__Aim of the task__. Each line containing the string "Remove" should be copied out of the entries.
** Task material follows **
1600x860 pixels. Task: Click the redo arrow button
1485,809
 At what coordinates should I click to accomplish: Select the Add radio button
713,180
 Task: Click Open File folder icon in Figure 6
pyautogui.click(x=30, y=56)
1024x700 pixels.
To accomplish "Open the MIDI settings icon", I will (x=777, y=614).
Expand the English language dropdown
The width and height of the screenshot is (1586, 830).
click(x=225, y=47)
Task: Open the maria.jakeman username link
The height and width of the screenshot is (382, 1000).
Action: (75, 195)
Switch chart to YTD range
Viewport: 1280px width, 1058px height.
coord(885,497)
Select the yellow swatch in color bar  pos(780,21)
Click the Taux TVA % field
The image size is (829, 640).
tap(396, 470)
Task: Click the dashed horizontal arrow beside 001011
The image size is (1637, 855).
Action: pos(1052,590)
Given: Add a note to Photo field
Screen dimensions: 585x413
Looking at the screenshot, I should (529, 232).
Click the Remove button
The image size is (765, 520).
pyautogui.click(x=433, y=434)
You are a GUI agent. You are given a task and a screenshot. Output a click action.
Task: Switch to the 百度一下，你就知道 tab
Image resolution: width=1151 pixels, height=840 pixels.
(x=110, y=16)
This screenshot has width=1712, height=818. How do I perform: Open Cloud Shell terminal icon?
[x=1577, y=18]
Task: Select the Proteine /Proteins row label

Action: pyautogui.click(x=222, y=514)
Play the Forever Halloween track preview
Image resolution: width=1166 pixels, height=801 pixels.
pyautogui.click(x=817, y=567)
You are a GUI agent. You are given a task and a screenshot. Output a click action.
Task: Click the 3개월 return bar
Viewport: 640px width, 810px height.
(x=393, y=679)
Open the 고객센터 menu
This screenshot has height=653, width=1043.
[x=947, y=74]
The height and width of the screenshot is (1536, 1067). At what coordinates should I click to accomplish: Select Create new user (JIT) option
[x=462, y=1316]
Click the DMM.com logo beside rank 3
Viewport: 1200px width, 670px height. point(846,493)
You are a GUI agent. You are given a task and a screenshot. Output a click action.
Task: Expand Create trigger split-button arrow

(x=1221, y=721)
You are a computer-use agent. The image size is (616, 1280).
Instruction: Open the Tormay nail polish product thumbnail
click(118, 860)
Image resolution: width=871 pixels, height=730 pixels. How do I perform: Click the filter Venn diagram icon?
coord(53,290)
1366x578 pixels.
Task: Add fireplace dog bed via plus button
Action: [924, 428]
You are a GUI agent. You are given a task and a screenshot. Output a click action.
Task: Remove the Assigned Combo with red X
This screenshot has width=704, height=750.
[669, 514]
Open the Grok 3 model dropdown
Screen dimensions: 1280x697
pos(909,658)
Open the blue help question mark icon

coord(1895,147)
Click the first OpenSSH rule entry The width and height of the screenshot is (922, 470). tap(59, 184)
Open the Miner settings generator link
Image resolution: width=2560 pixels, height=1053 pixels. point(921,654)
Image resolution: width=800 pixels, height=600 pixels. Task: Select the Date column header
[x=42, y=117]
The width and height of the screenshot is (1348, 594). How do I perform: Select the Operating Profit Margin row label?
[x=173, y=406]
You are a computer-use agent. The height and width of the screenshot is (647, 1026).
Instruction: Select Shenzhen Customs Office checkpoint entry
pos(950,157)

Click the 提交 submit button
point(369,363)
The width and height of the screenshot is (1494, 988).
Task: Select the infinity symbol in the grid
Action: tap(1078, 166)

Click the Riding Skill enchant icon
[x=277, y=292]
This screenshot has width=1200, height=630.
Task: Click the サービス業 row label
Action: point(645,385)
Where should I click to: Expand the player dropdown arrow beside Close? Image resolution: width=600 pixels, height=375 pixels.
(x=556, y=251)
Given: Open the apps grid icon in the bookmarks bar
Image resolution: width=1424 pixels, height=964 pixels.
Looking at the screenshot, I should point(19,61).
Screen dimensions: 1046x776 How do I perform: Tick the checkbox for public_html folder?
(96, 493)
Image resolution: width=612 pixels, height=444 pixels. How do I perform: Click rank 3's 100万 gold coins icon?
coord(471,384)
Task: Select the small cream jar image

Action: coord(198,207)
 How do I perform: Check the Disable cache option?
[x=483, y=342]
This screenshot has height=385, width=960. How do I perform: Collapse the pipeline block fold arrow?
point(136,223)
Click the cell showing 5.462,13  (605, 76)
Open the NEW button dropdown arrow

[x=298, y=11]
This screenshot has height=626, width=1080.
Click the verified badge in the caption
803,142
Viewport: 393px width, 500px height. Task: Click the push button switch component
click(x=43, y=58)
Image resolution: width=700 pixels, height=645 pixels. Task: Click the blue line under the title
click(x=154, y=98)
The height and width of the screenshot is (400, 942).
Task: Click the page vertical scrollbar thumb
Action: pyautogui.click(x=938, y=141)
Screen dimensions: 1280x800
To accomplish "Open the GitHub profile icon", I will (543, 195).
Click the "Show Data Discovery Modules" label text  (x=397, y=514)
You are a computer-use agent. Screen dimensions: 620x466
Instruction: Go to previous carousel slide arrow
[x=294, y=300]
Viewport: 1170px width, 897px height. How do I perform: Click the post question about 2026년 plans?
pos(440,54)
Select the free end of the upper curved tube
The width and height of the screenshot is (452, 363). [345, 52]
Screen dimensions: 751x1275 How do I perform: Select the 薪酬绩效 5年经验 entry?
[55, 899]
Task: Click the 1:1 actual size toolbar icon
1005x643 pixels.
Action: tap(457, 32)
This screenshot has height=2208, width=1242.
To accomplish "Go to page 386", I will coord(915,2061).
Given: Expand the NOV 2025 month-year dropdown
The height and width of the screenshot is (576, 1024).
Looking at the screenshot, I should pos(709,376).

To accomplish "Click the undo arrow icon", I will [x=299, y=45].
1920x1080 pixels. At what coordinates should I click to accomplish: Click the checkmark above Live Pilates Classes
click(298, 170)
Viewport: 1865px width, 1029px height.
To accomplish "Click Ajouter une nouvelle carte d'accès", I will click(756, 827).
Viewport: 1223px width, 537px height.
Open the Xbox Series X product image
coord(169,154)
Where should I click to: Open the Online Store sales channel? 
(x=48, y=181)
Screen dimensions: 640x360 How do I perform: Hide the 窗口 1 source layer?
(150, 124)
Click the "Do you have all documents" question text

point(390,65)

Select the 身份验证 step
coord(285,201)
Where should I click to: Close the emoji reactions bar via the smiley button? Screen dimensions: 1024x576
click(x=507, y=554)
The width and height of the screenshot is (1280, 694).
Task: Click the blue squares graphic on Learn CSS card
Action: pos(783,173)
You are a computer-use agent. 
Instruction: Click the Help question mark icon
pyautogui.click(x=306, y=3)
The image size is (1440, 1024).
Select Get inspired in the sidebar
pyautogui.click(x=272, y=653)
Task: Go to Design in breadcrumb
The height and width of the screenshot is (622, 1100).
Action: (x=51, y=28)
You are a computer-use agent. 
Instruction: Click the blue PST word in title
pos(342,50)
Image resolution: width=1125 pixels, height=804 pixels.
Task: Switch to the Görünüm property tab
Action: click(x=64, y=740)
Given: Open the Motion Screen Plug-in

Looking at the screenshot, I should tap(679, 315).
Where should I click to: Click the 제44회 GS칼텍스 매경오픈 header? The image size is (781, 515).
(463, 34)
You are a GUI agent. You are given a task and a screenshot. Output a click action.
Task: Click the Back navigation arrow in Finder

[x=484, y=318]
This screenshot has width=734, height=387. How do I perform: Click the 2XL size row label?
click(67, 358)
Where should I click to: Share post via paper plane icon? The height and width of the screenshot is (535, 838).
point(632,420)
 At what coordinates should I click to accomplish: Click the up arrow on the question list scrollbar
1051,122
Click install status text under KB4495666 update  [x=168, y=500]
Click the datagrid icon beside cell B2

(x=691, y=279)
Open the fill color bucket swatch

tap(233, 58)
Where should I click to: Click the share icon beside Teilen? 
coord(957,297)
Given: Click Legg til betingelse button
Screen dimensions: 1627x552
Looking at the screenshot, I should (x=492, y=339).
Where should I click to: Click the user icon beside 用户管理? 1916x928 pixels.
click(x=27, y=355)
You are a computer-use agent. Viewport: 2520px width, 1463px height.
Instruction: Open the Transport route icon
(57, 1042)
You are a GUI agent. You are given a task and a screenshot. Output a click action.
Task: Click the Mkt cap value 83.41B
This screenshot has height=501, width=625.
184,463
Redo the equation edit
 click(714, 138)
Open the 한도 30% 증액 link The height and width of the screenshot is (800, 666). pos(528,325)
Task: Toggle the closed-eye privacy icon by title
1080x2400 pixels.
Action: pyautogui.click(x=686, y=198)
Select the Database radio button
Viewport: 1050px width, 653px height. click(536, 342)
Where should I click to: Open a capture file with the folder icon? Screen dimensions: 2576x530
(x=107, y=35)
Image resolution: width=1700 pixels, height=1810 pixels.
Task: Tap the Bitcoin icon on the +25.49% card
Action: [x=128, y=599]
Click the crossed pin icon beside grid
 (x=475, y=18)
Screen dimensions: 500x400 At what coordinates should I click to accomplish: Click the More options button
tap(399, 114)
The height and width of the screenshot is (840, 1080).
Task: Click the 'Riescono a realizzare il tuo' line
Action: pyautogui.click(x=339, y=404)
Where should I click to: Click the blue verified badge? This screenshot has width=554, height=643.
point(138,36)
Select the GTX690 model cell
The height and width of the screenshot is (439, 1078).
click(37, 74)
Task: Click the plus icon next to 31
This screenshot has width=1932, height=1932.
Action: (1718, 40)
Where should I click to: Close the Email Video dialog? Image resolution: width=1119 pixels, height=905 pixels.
** End of Task material **
__Answer area__.
Click the Remove button
Task: Remove the Assigned Combo with red X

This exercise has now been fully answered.